REPUBLIKA.CO.ID, JAKARTA -- Komisi Pemberantasan Korupsi (KPK) menilai, turunnya skor Indeks Persepsi Korupsi (IPK) Indonesia tahun 2022 dari 38 menjadi 34 merupakan sebuah ironi. Hasil tersebut pun dinilai menjadi bukti bahwa lembaga antirasuah ini tidak bisa bekerja sendiri untuk memberantas korupsi.
"IPK kita, Indeks Persepsi Korupsi yang saat ini terjun bebas dari 38 menjadi 34 ini tentu menjadi kerisauan dan ironi kita semua, dan ini juga menunjukkan bahwa kerja-kerja kita semua tidak bisa hanya dari hilir," kata Wakil Ketua KPK, Nurul Ghufron di Jakarta, Kamis (2/2/2023).

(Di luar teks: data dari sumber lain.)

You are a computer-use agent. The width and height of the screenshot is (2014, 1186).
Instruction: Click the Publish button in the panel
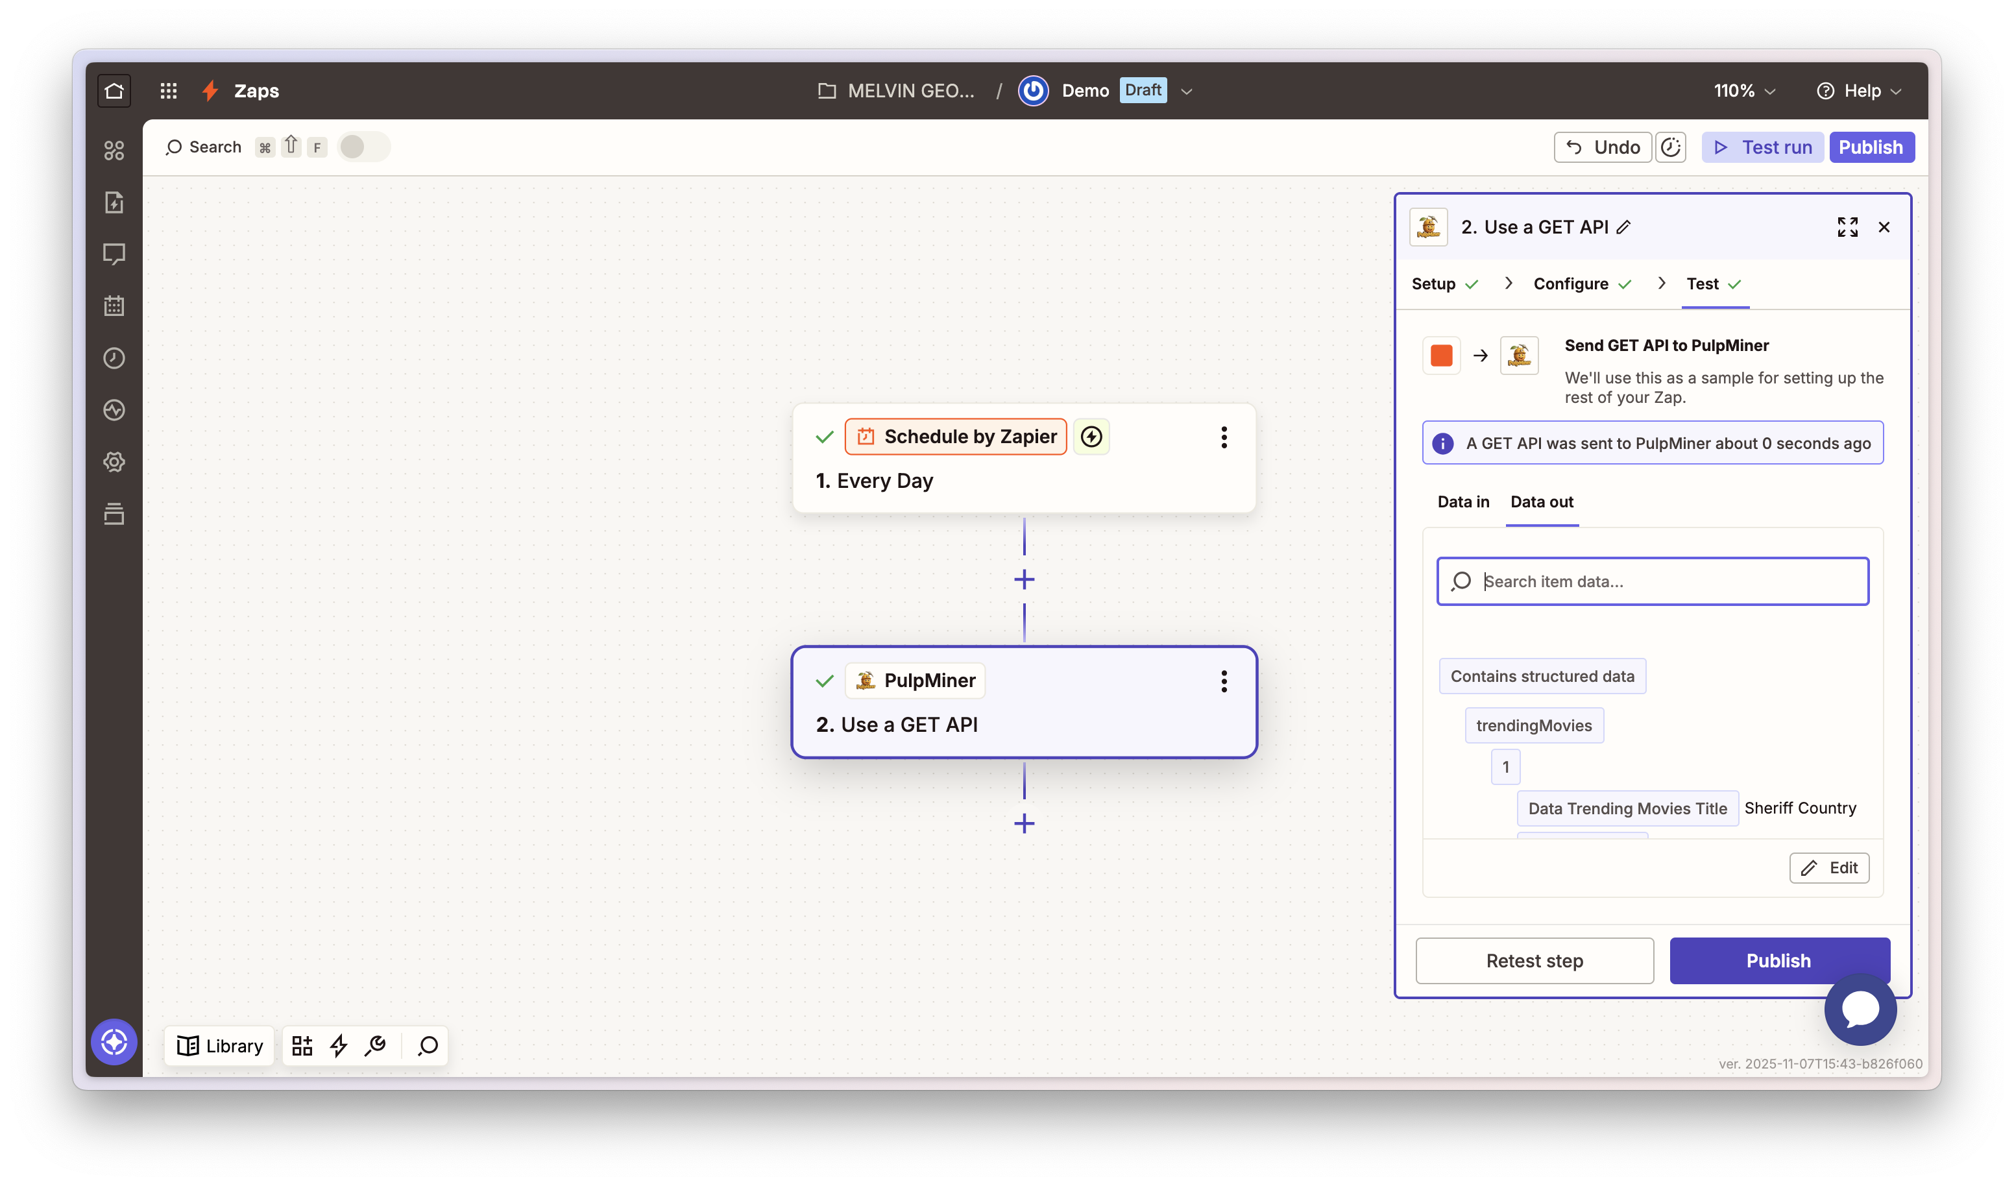[x=1778, y=961]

Ghufron mengatakan, dibutuhkan pembenahan sistem dan integritas untuk memperbaiki IPK Indonesia selanjutnya. Perbaikan itu juga tidak bisa dilakukan hanya dengan mengandalkan penindakan.
"Enggak cukup 'Pak ditangkapi, ditangkapi, ditangkapi', tapi sistemnya tidak ada pembenahan, komitmennya tidak ada pembenahan, integritasnya tidak ada pembenahan," ujarnya.
Menurut Ghufron, penangkapan para pelaku korupsi menunjukkan adanya sistem yang lemah. Oleh karena itu, dia menuturkan, harus ada perbaikan yang dilakukan untuk menutup celah korupsi dan diyakini mampu meningkatkan skor IPK Indonesia kedepannya.
"Yang terbaik adalah layanan negara bagi rakyat, kalau sudah hadir negara melayani kita, maka tidak korup," tutur Ghufron.
Sebelumnya diberitakan, Corruption Perception Index (CPI) atau Indeks Persepsi Korupsi atau IPK Indonesia pada tahun 2022 merosot empat poin menjadi 34 dari tahun sebelumnya sebesar 38. Perolehan ini juga membuat posisi Tanah Air berada di peringkat ke-110 dari 180 negara yang disurvei atau melorot 14 tangga dari tahun 2021 yang mencapai ranking 96.
Adapun skor dari 0 berarti sangat korup dan 100 sangat bersih. Transparency International Indonesia (TII) merilis IPK Indonesia 2022 mengacu pada delapan sumber data dan penilaian ahli untuk mengukur korupsi sektor publik pada 180 negara dan teritori.